Work task :: Lines from the one containing "The width and height of the screenshot is (1502, 718)." through the final line of the data, restated word for word and free of pictures, make up the whole answer.

Data listing ::
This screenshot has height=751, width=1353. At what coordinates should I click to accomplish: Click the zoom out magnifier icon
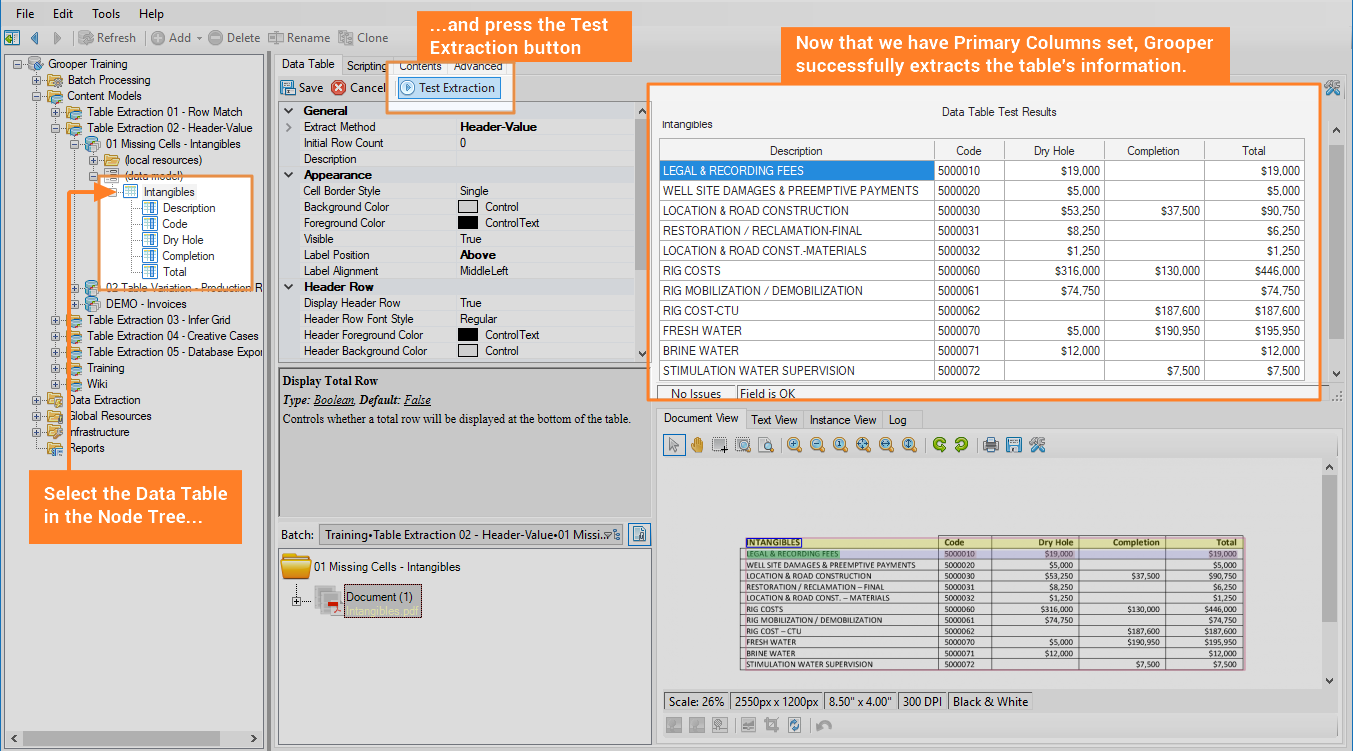(x=817, y=445)
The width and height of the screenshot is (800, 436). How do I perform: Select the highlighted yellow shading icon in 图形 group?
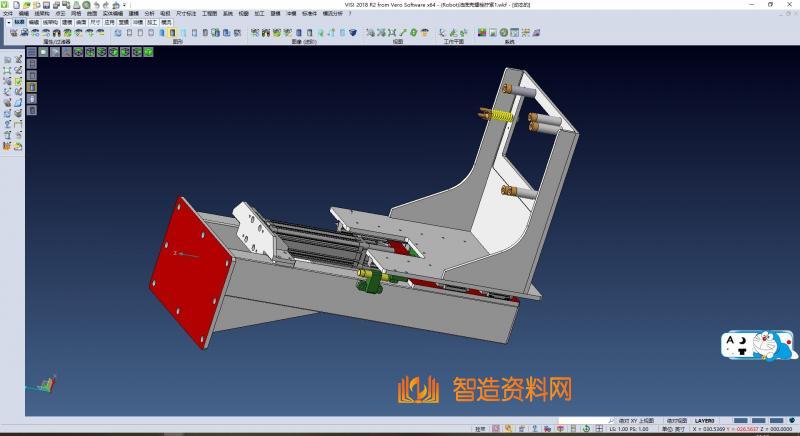173,33
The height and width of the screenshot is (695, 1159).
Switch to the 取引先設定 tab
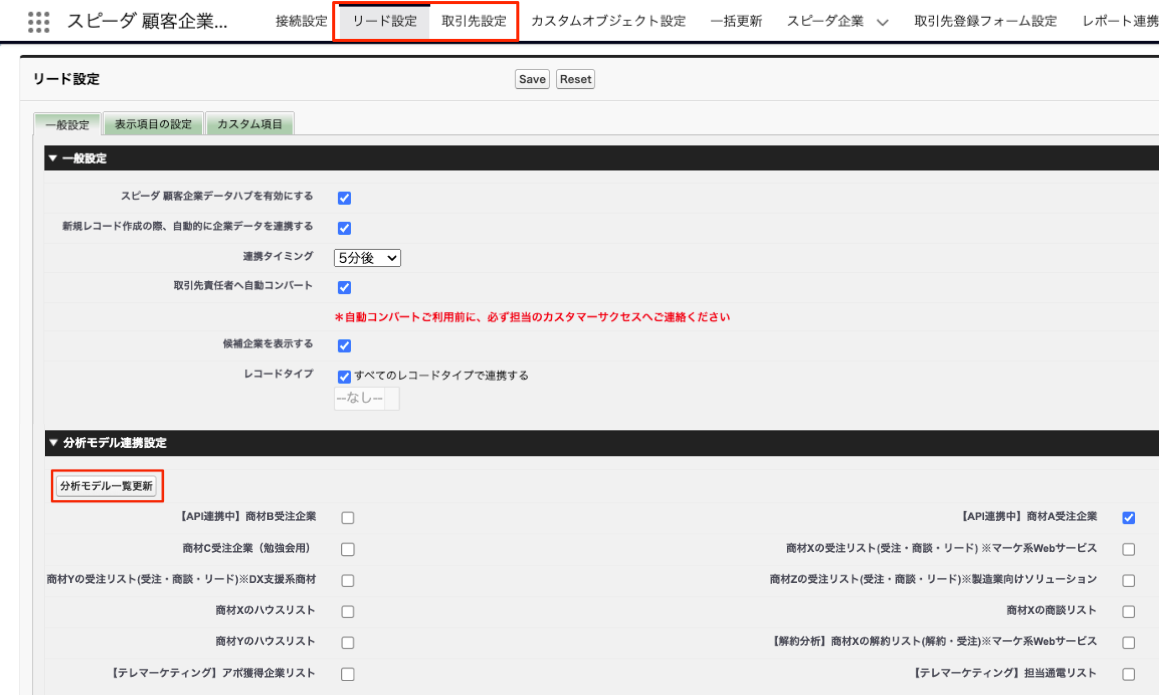click(x=474, y=21)
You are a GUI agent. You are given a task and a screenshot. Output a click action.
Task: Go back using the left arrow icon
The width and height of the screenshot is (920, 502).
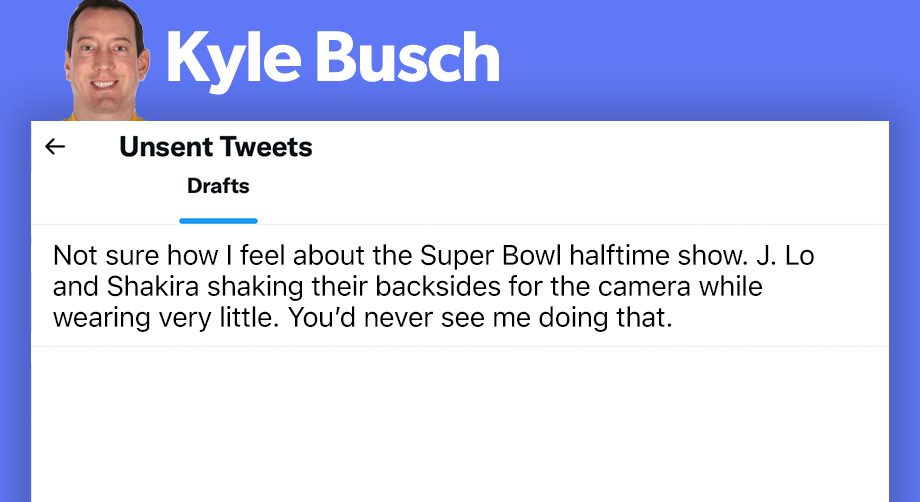coord(55,147)
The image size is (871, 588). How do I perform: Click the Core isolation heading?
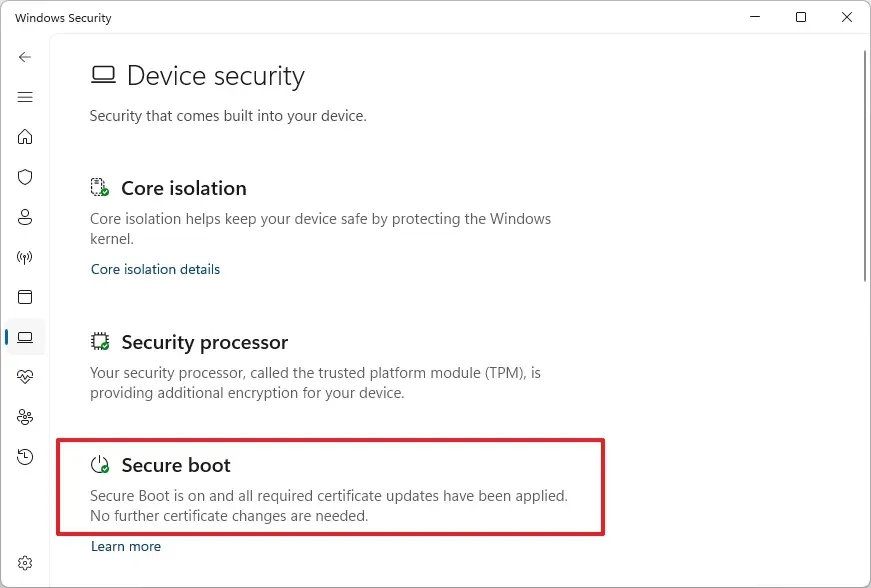[184, 188]
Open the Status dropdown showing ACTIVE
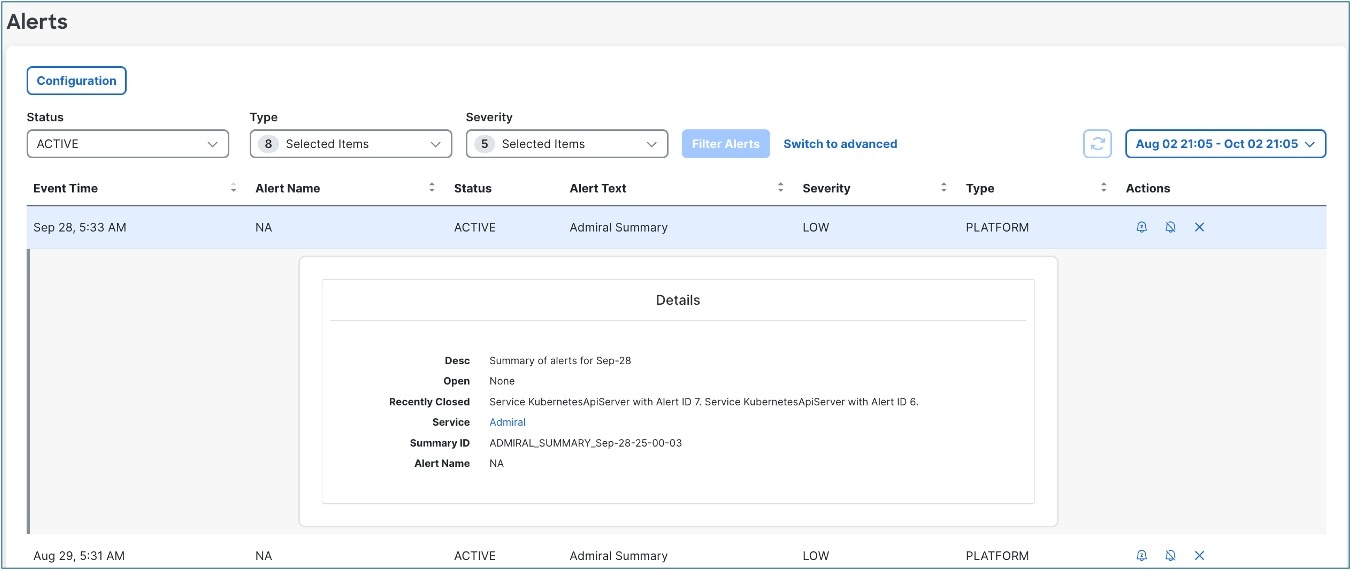Image resolution: width=1350 pixels, height=570 pixels. point(127,144)
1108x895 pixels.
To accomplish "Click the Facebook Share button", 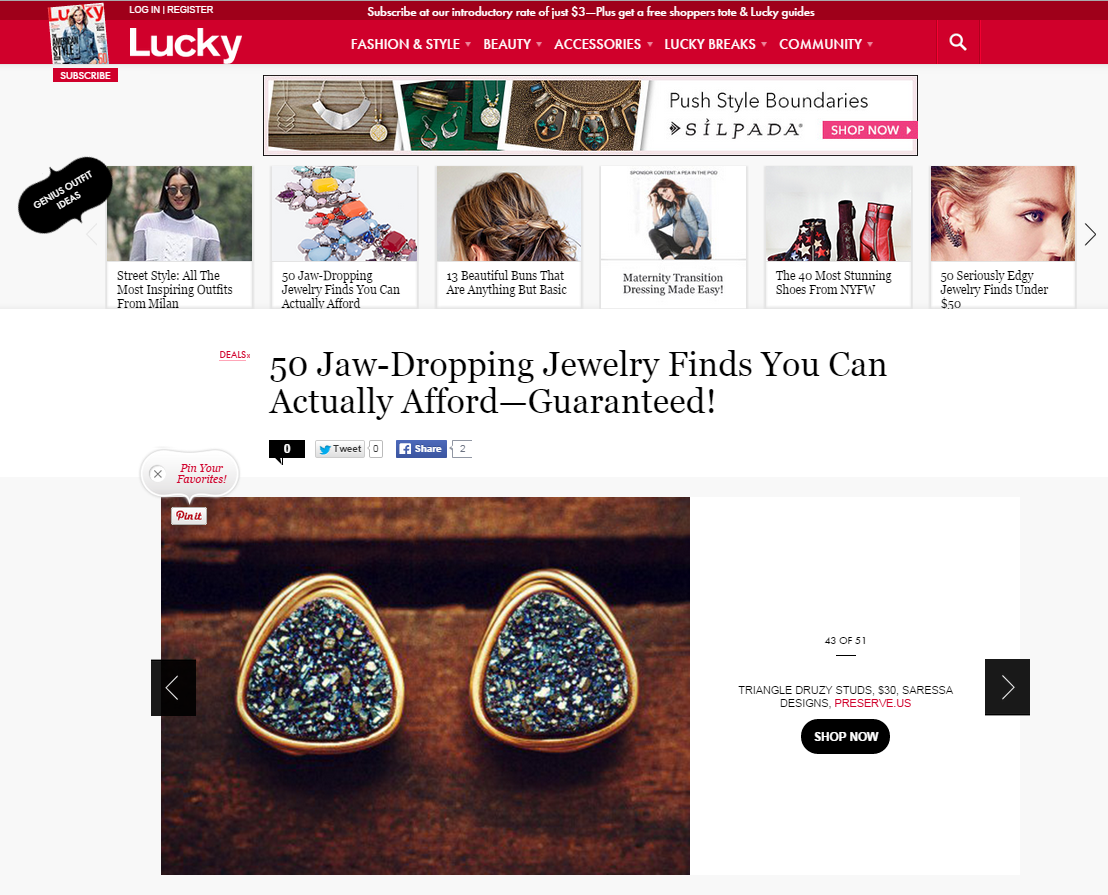I will pyautogui.click(x=421, y=449).
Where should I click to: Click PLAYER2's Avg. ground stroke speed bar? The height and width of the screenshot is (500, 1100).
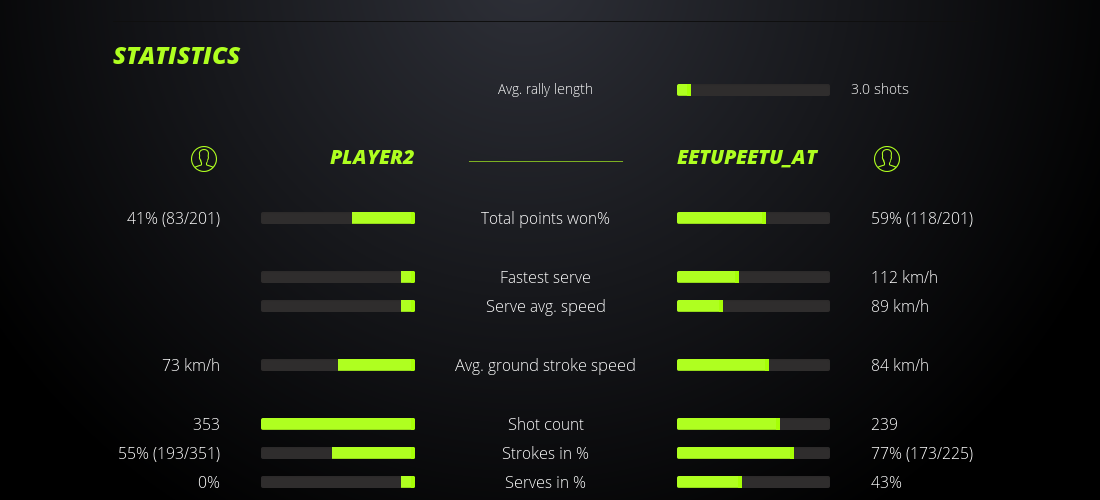338,365
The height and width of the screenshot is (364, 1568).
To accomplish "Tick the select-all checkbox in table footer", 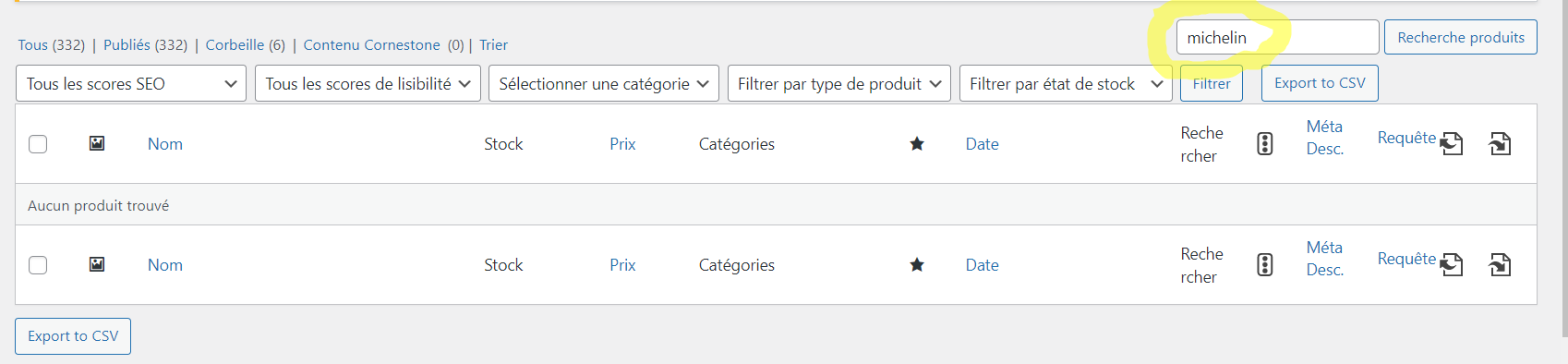I will [x=38, y=265].
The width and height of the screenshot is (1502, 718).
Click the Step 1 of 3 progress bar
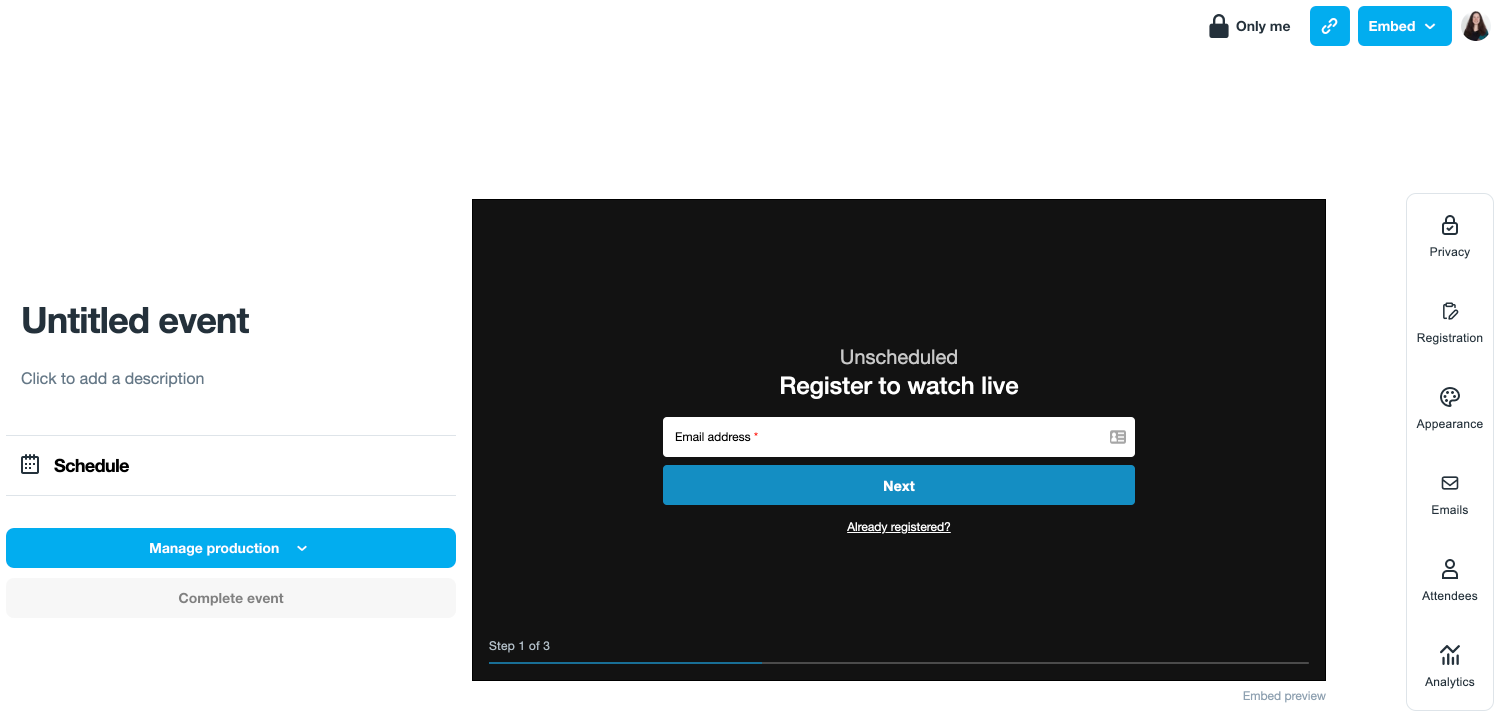[898, 662]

Exercise solution ::
The width and height of the screenshot is (1502, 718).
Click the Step 1 of 3 progress bar
[898, 662]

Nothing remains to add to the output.